Patients no longer stay with one dentist for life, instead, they typically visit a dentist for the duration of their treatment.

“We understand that finding a dentist can be challenging, and dental surgeries may not always have the capacity to accept new NHS patients.

“In such cases, you might need to join a waiting list, seek out a different dentist currently accepting new NHS patients, or consider private dental care.

“We are actively collaborating with local providers to address the shortage of NHS dental services in the region.

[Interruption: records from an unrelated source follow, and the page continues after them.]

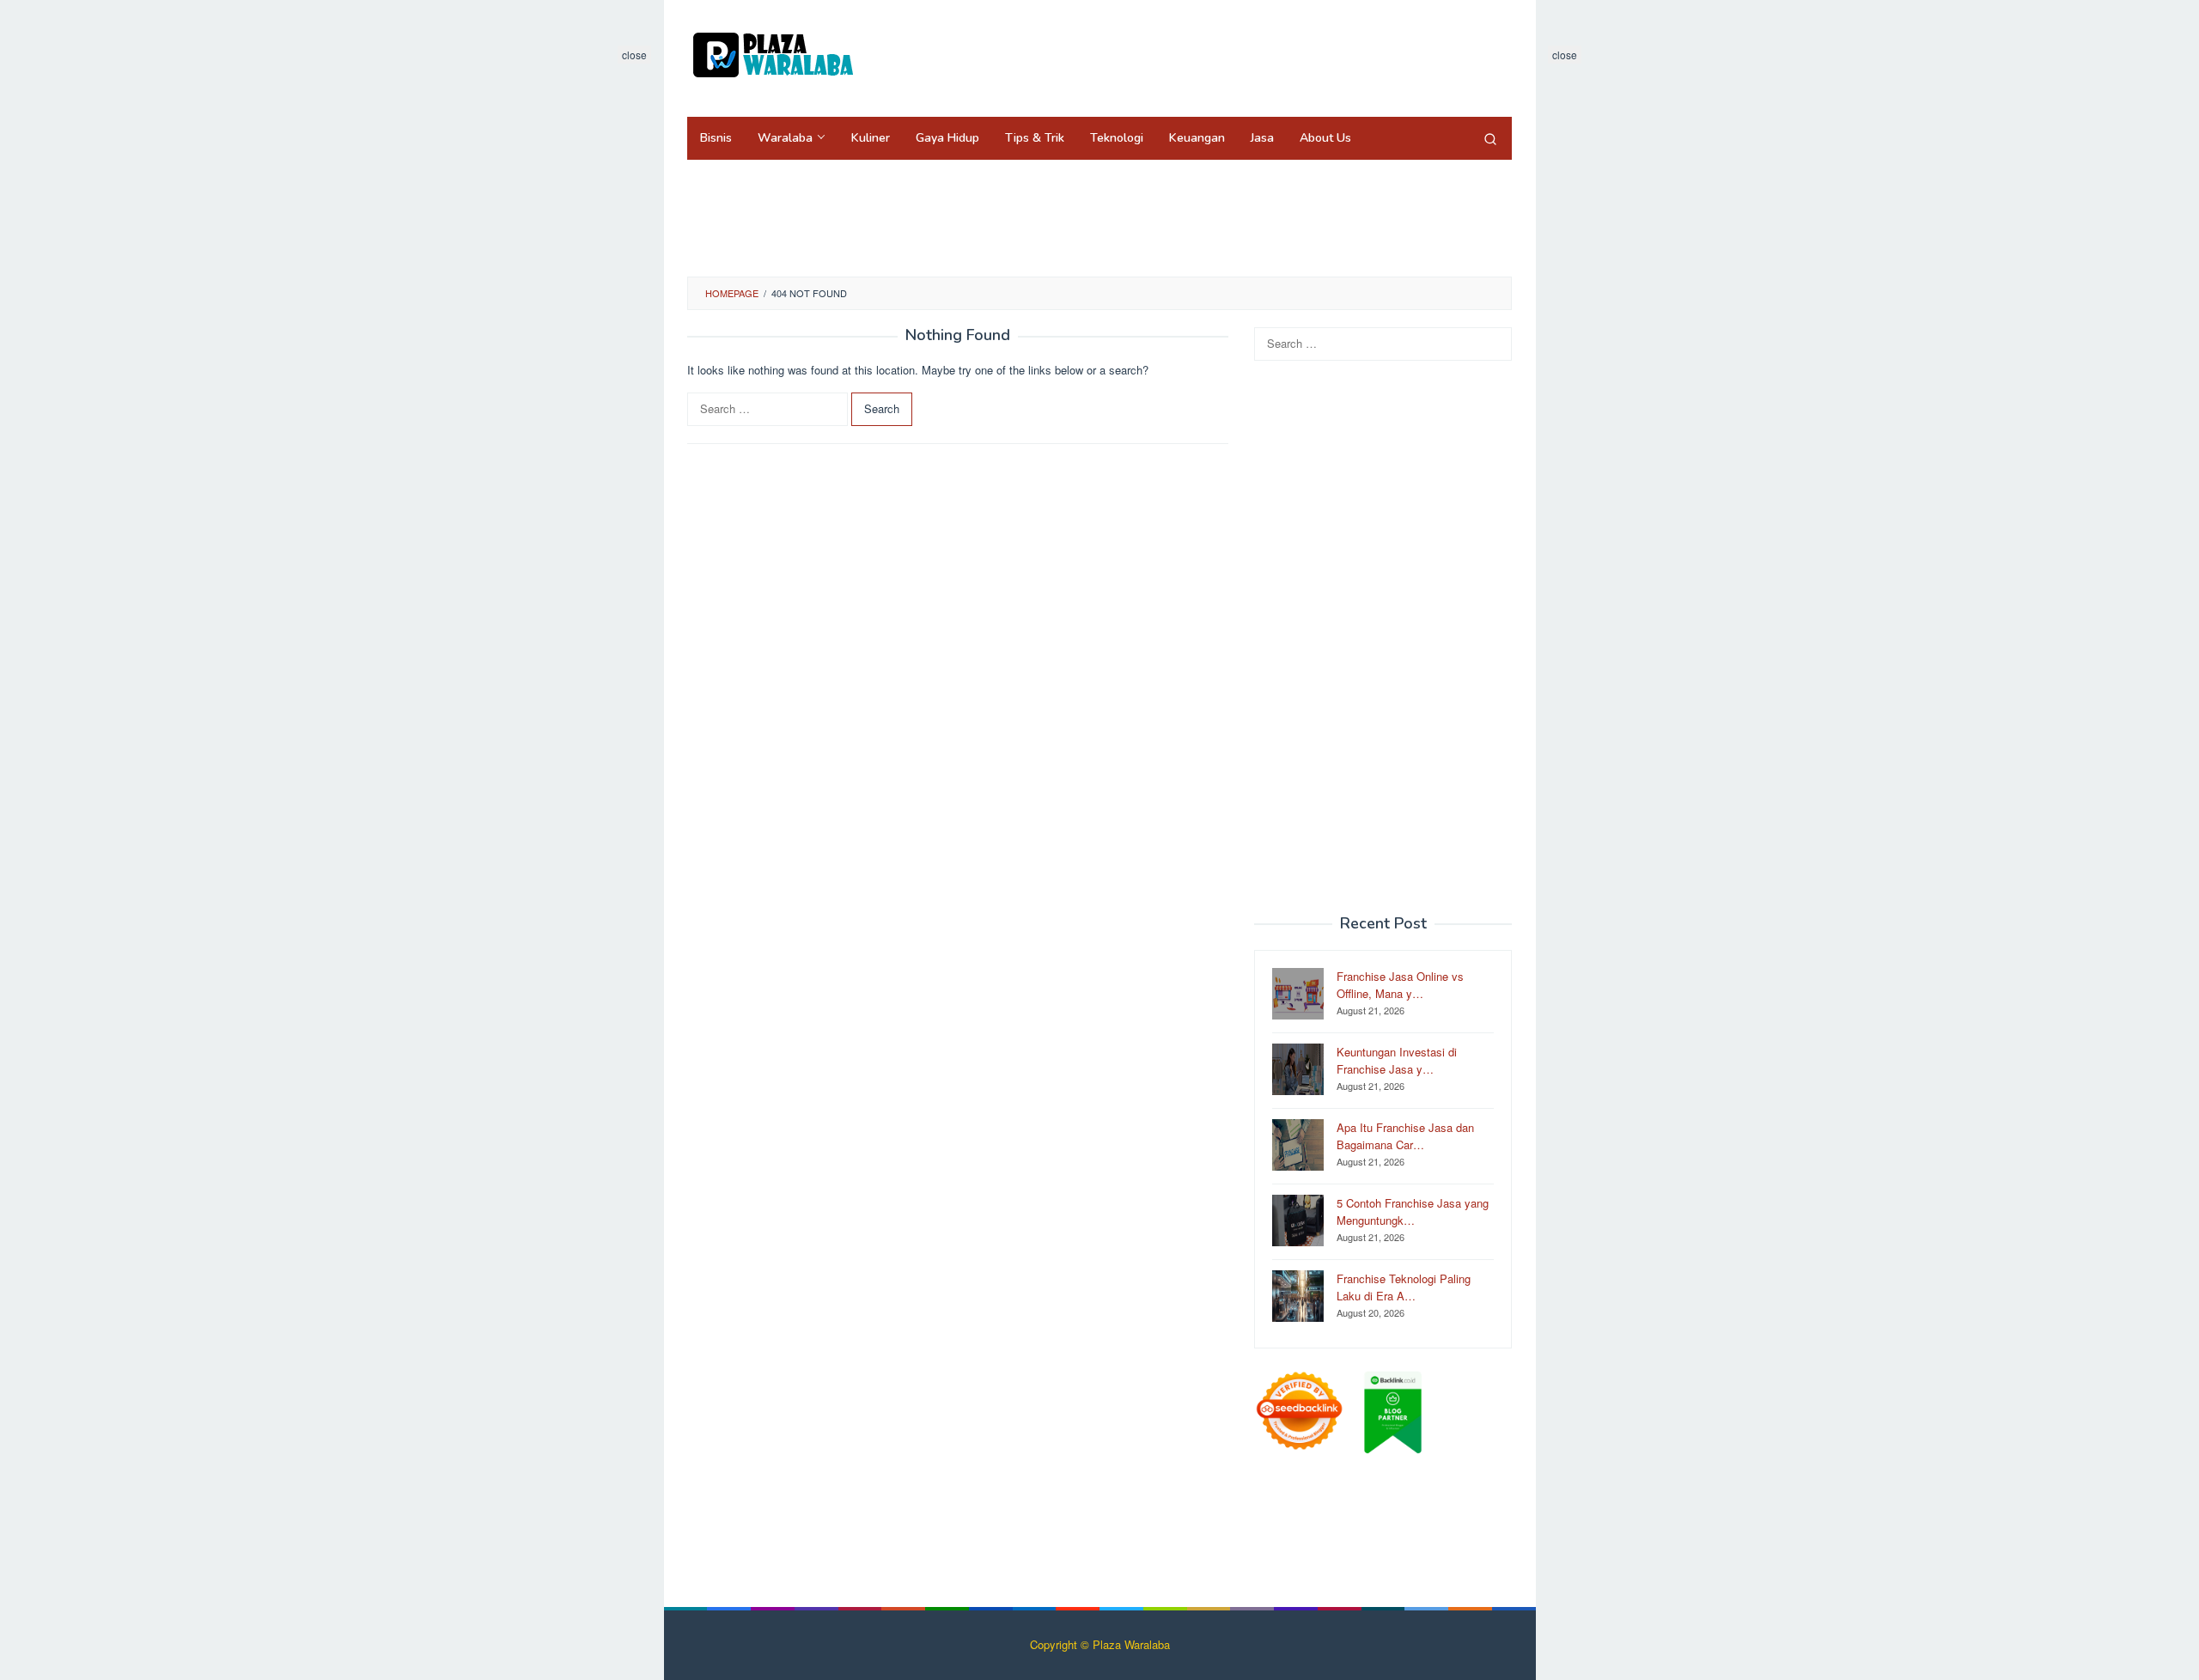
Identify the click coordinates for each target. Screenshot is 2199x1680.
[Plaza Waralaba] (773, 54)
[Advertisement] (1197, 55)
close (634, 54)
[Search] (1490, 138)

“Our efforts include implementing initiatives to increase the availability of dental appointments and launching preventive care programs to support patients in maintaining their oral health.

“We are also exploring opportunities to commission additional NHS services from dental practices that have the capacity to provide them.

“We are actively addressing these challenges to improve access to dental care for our community.”

The Department for Health and Social Care is expected to shortly publish its long-awaited dentistry recovery plan, laying out how dentist waiting lists will be cut and NHS access improved.

Ms Kassam said many of the issues being experienced in Somerset were widely reflected at a national level, with the Government seeking to tweak the existing contracts to make dentistry a more attractive profession.

She said: “These changes, coupled with further adjustments to the national dental contract, are aimed at enhancing patient access to dental care and making NHS dentistry a more attractive option for dental professionals.

“While we await the specifics of these developments, we remain optimistic that they will bring positive improvements to the field of dentistry.”

Somerset Cllr Gill Slocombe, who chairs the adults and health scrutiny committee, criticised the Government’s delay in bringing out the recovery plan, citing issues within her own division in Bridgwater.

Cllr Slocombe, a member of the Conservative opposition group, said: “We have been waiting and waiting. Dentistry is very, very high on our agenda.

“It is a major issue which keeps coming back and coming back, and we always seem to be waiting. I am sorry, but it just seems to be frustrating for us.”

Cllr Sue Osborne said delays in paying dentists for NHS work was putting off many of them.

She said: “If you are with a private practice, you pay by card and they get the money instantly.

“Anecdotally, I have heard that if a dentist does NHS work, you might find yourself waiting four months before the invoice is paid.”

NHS England's Cornwall, Devon, Dorset and Somerset programme manager Tessa Fielding rebutted Cllr Osborne’s claim and said: “Dentists begin the year on April 1 with their contract and they receive 12 equal monthly instalments of that contract from day one.

“We adjust those payments in-year if they have underperformed on their contract, but there is no delay.

“What comes off the bottom line is what the patient pays over the counter.

“The practices can ask for payment up front, which is banded, because it is an incentive for patients to turn up for their next appointments for a course of treatment.”

NHS South West local dental network chairman Matthew Jerreat admitted there was not enough funding to provide dental treatment on the NHS for all Somerset residents.

Mr Jerreat said: “There is only 50 per cent funding for the population.

“Even if you were trying to fund 100 per cent of Somerset, we are not going to deliver for all patients, and that is knowing that some people will choose to go private and some do not like seeing the dentist.

“One of the things that we can do is have a charter, so there is an expectation for patients and the dentists providing treatment.

“Having that message mean that you as councillors and MPs can then go back up the food chain to the Government and actually try and get more funding for NHS dentistry, so we can increase that percentage of the population further.”

A further discussion of NHS dentistry in Somerset is expected to take place at a joint meeting of the council’s adults and health scrutiny and children and families scrutiny committees, due to be held at 10 am on October 25.